TO DO - Copy the listing starting at its beginning and ending at the line containing "Action: coord(1606,79)", keeping every line, requests included. In the answers, multiply each coordinate by 0.8 and round it to a whole number, with halves rounded up.

(Listing from a pointing dataset)
▬▬▬▬▬▬
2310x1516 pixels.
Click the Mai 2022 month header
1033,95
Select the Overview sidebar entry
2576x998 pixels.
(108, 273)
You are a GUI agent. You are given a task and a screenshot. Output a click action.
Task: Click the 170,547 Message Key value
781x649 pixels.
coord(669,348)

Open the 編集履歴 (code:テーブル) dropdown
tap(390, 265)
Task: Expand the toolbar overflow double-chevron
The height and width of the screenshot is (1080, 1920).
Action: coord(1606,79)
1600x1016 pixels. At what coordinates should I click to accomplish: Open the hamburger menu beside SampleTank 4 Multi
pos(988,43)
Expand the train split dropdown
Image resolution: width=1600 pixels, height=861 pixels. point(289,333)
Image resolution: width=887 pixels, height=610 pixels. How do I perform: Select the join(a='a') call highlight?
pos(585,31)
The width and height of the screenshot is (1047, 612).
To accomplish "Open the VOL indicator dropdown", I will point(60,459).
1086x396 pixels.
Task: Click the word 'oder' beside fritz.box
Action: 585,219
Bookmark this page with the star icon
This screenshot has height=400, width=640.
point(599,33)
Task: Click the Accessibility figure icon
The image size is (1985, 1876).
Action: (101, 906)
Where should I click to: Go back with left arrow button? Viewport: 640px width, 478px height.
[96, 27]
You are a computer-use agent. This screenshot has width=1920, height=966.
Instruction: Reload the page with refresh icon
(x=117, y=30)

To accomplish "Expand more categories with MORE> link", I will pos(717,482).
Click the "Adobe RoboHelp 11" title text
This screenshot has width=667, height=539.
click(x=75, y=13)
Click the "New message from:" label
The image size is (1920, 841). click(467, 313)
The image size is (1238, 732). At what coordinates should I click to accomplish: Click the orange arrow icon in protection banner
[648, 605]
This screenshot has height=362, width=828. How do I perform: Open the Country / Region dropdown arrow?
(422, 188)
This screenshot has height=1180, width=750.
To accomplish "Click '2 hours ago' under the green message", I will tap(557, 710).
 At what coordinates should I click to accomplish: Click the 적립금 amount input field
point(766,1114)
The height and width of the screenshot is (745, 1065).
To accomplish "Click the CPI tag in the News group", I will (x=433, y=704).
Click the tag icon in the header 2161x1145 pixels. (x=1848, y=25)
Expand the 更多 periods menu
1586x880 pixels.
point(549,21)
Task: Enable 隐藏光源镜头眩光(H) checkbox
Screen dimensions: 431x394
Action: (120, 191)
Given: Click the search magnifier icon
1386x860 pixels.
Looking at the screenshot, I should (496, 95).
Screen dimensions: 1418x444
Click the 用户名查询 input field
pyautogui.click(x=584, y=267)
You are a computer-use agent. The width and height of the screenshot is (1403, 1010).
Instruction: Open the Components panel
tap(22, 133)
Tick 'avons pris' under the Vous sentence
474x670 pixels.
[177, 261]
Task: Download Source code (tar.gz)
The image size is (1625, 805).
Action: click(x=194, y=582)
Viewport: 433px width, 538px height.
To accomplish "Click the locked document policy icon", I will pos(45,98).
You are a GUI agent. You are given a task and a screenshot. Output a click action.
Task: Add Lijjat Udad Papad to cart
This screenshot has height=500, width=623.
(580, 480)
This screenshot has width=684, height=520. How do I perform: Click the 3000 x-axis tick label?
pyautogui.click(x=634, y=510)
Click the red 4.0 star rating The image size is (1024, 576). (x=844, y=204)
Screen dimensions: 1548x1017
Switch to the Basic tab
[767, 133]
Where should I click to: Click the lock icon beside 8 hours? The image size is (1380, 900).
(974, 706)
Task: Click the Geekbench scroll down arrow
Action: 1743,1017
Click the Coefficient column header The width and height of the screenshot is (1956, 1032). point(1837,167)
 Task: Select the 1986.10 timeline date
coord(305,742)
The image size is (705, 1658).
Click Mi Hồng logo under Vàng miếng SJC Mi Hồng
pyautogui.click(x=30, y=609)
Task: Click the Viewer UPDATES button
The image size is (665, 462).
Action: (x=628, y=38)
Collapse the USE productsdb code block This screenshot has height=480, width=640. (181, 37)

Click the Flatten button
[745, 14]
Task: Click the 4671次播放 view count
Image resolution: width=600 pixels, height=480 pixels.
▬▬▬▬▬▬
TASK RESULT -
2310x1516 pixels.
Click the Mai 2022 month header
826,76
Select the Overview sidebar entry
2576x998 pixels.
(86, 218)
You are a GUI agent. You are given a task and a screenshot. Output a click action.
Task: Click the 170,547 Message Key value
781x649 pixels.
coord(535,278)

Open the 編集履歴 (code:テーブル) dropdown
tap(312, 212)
Task: Expand the toolbar overflow double-chevron
The height and width of the screenshot is (1080, 1920).
Action: coord(1285,63)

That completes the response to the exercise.